Once it had identified this as a primary employer concern throughout the region, the SCBP developed an innovative program to address the problem. The SCBP’s Engaging Youth Program (EYP) was created specifically to help young workers understand the importance of showing up for work on time, suitable work place dress, proper communication, dealing with customers and the ability to socialize appropriately within the workforce.
With partial grant funding from the state, the Engaging Youth Program became a collaborative effort of the SCBP (representing business), workforce centers (led by the Pikes Peak Workforce Center), and the Southern Colorado Higher Education Consortium (community colleges and universities). The collaborative quickly learned that today’s employers require both technical skills and emotional intelligence to build an effective workforce.
A broad range of experiences — filtered through culture, personality, age, gender and identity — make for a rich mix of perspective. However, that mix can also cause communication breakdowns. Giving or receiving unclear messaging is the primary obstacle to human relations and, ultimately, to productivity.
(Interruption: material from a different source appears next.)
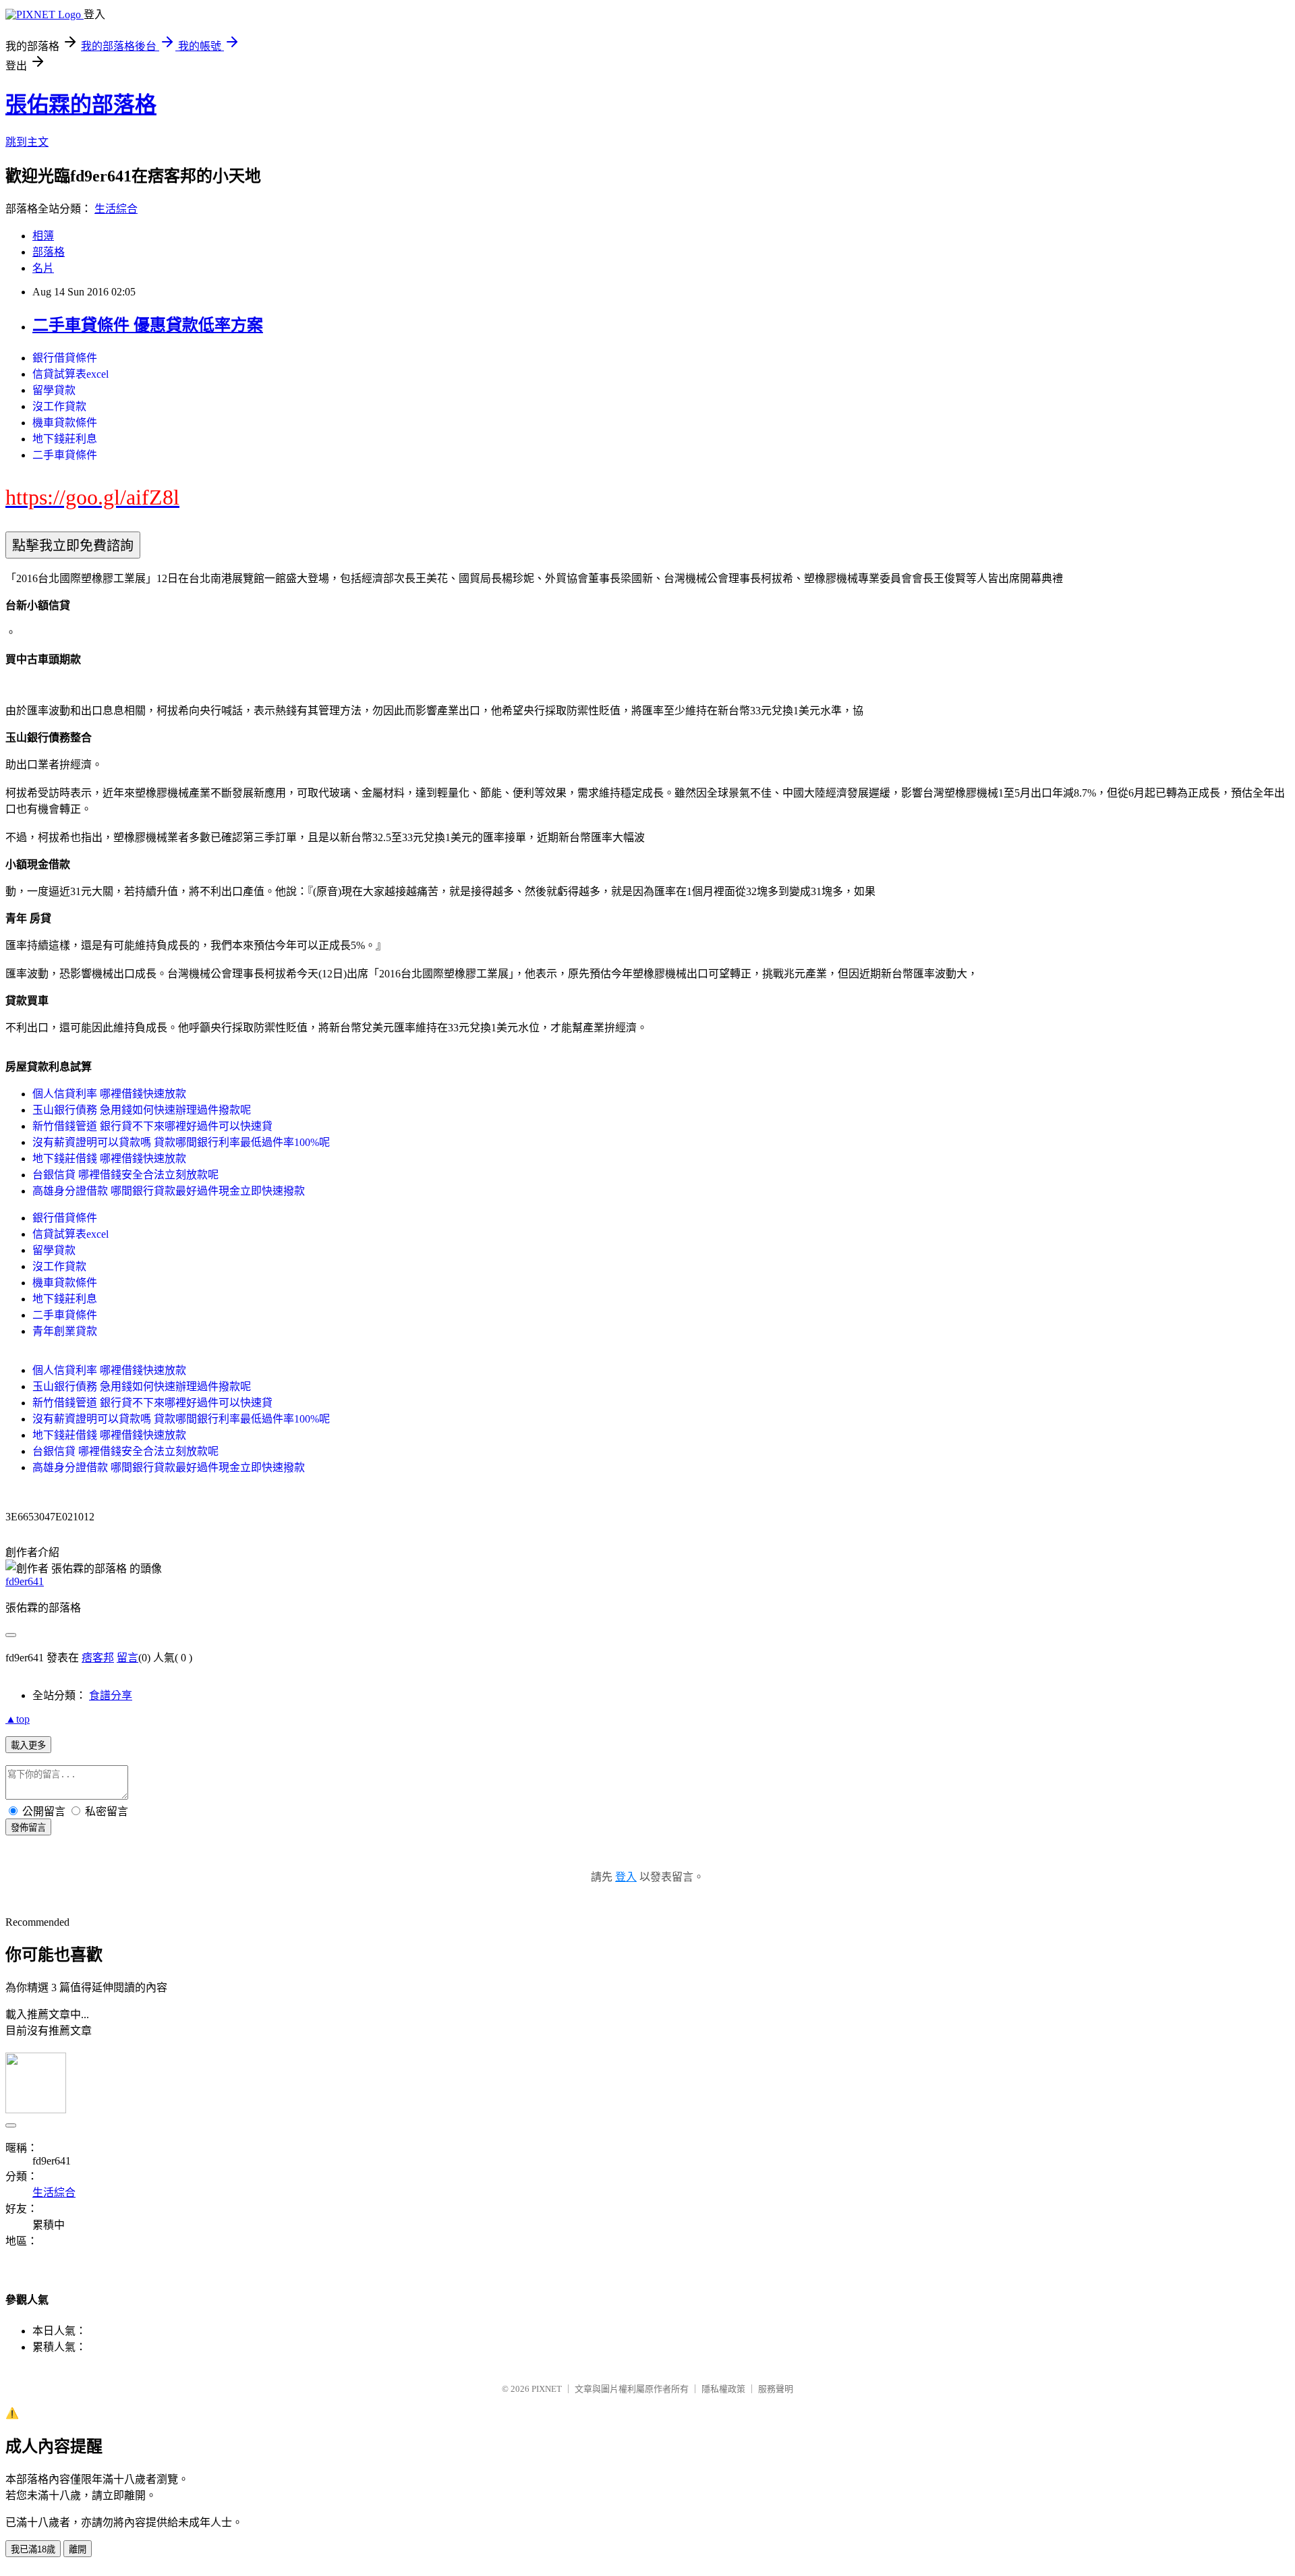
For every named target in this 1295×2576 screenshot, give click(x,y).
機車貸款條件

With EYP, soft skills training includes, but is not limited to, behavior, teamwork, attitude, socialization, interpersonal relations and customer interaction.
The EYP starts with bootcamps to kick off each new program session, that feature a daylong training program focused on soft skills and work readiness, created by the Pikes Peak Workforce Center. Once bootcamps are completed, the next phase of the program matches each participant with a business mentor, who offers a 16-hour internship at their company to focus on practical application of the initial soft skills training. The mentoring intensive offers a non-threatening environment for better understanding of employer expectations.
At the end of the brief internship, students and their mentors return to a bootcamp for a two-hour debrief to share what was learned during the practical work and coaching sessions, give program feedback and receive certificates of completion.
The focus of the EYP is on high school students, under-employed youths and college students between the ages of 17 and 24. High school students are considered most at risk for first being unprepared to enter the workforce, then tending to remain under-employed if they do not graduate. The underemployed have moved into the workforce with little or no formal education and need added training to meet the needs of future employers. College students who attempt to balance work and school need to graduate to build a solid career path.
The Engaging Youth Program targets six regional markets: the Colorado Springs area including Teller County (in partnership with UCCS and Pikes Peak Community College), Pueblo (in partnership with Colorado State University-Pueblo and Pueblo Community College), Canon City (in partnership with Pueblo Community College-Fremont Campus), La Junta (in partnership with Otero Junior College), Lamar (in partnership with Lamar Community College), and Trinidad/Walsenburg (in partnership with Trinidad State Junior College) — with support from workforce centers in each community.
Randy Scott is president of the Southern Colorado Business Partnership.